Диабетическая нейроостеоартропатия

СД на сегодняшний день является самой частой причиной формирования нейроостеоартропатии Шарко. Инициирующим или пусковым моментом для формирования стопы Шарко считается вывих или перелом костей стопы. У половины больных это не сопровождается болевой симптоматикой — точнее, болевая симптоматика не соответствует тяжести изменений костно-суставного аппарата стопы. Часто именно это становится причиной позднего обращения пациентов к врачу, диагностических ошибок и, соответственно, неадекватного лечения. Терапевтическая тактика зависит от стадии нейроостеоартропатии. Наиболее эффективным способом предотвращения дальнейшей деструкции костного скелета стопы в острой стадии является ранняя иммобилизация конечности с помощью индивидуальной иммобилизирующей повязки (Total Contact Cast — ТСС). Клиническими признаками острой стадии диабетической нейроостеоартропатии являются отечность и гипертермия пораженной стопы. Разница в температуре поверхности кожи в 2 и более градусов между стопами является диагностическим признаком острой стадии стопы Шарко. На сегодняшний день единственным методом лечения, который подтвержден данными клинических исследований, является разгрузка пораженной конечности. Длительность разгрузки может варьировать от 3 до 12 мес в зависимости от данных клинического обследования пациента. Грубейшей ошибкой является назначение вазоактивных препаратов (пентоксифиллин, спазмолитики и т.д.). В острой фазе имеет место значительное усиление кровообращения, особенно в системе артерио-венозных шунтов, стимулирующее остеокластическую активность, резорбтивные процессы в костных структурах стопы. По данным плацебо-контролируемого исследования препарат Памидронат из группы бисфосфонатов, обладающий ингибирующим влиянием в отношении остеокластов, способствовал уменьшению температуры пораженной конечности, болевых ощущений, снижению уровня костной изоформы щелочной фосфатазы, отражающей активность процессов костной резорбции [5]. В обеих группах непременным условием лечения являлось осуществление разгрузки конечности с применением технологии TCC. Именно разгрузка позволила достичь существенного уменьшения отечности пораженной конечности и значительного уменьшения температуры поверхности кожи стопы в группе плацебо. Это дает основание утверждать, что разгрузка конечности является непременным условием эффективного лечения острой фазы стопы Шарко.
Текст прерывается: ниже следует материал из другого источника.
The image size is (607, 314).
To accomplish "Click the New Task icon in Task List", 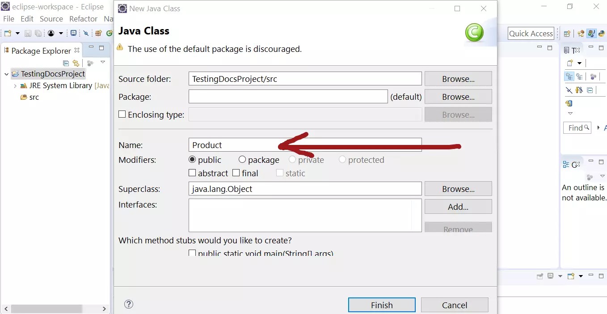I will point(570,63).
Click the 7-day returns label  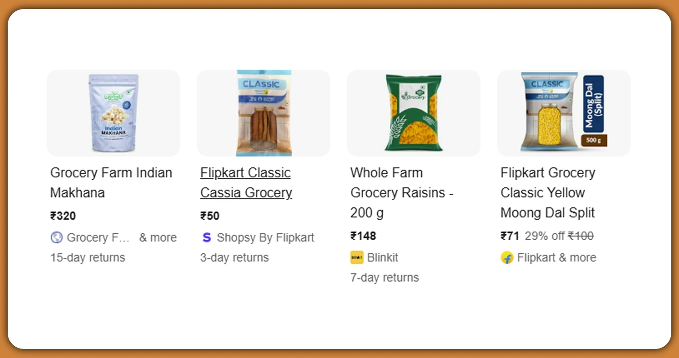384,277
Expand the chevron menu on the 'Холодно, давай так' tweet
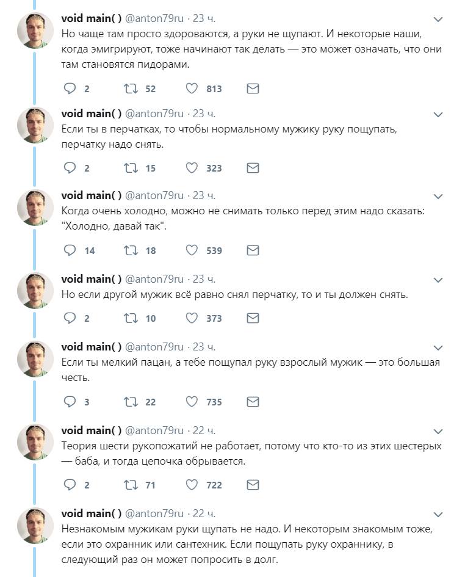Screen dimensions: 465x577 pyautogui.click(x=438, y=197)
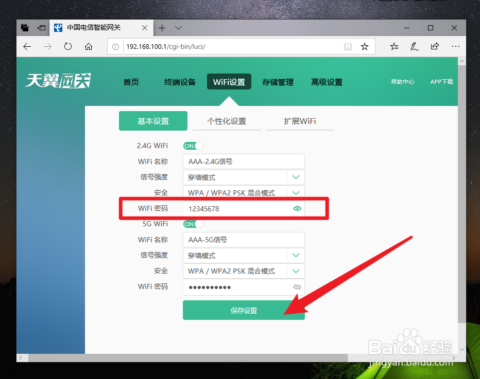This screenshot has height=379, width=480.
Task: Click the reading view icon in address bar
Action: click(348, 46)
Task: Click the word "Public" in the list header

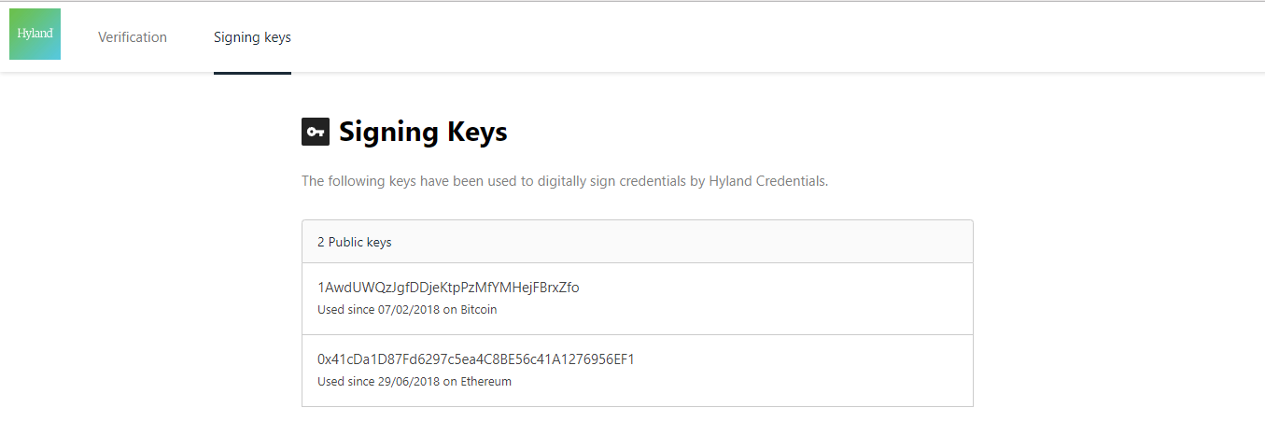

Лекарственная терапия может рассматриваться как дополнение к иммобилизационным методам разгрузки конечности.

Консервативные методы лечения язвенных дефектов стоп

Рациональное использование терапевтических возможностей, направленных на коррекцию гликемии, артериальной гипертензии и дислипидемии является основой предотвращения развития тяжелых сосудистых осложнений СД. При этом руководствоваться необходимо не видом лекарственной терапии, а достижением и поддержанием в длительной перспективе целевых значений гликемии, артериального давления, показателей липидного обмена:

Гликемия натощак 5,0–7,2 ммоль/л (после еды < 10,0 ммоль/л), артериального давления (систолическое 130 мм Hg, диастолическое < 88 мм Hg) и показателей липидов крови (холестерин < 5,2 ммоль/л, триглицериды 2,1 ммоль/л).

При наличии инфицированной раны или же высоком риске инфицирования диабетической стопы назначается антибиотикотерапия. Существуют системные и местные признаки раневой инфекции. При наличии первых — лихорадке, интоксикации, лейкоцитозе — необходимость антибиотикотерапии очевидна. Она должна проводиться незамедлительно и в адекватных дозах. Однако, ввиду частой гипореактивности иммунной системы при СД (особенно у пожилых пациентов), эти признаки могут отсутствовать даже в случае тяжелой раневой инфекции. Поэтому при назначении антибиотикотерапии нередко приходится ориентироваться на местные проявления раневой инфекции.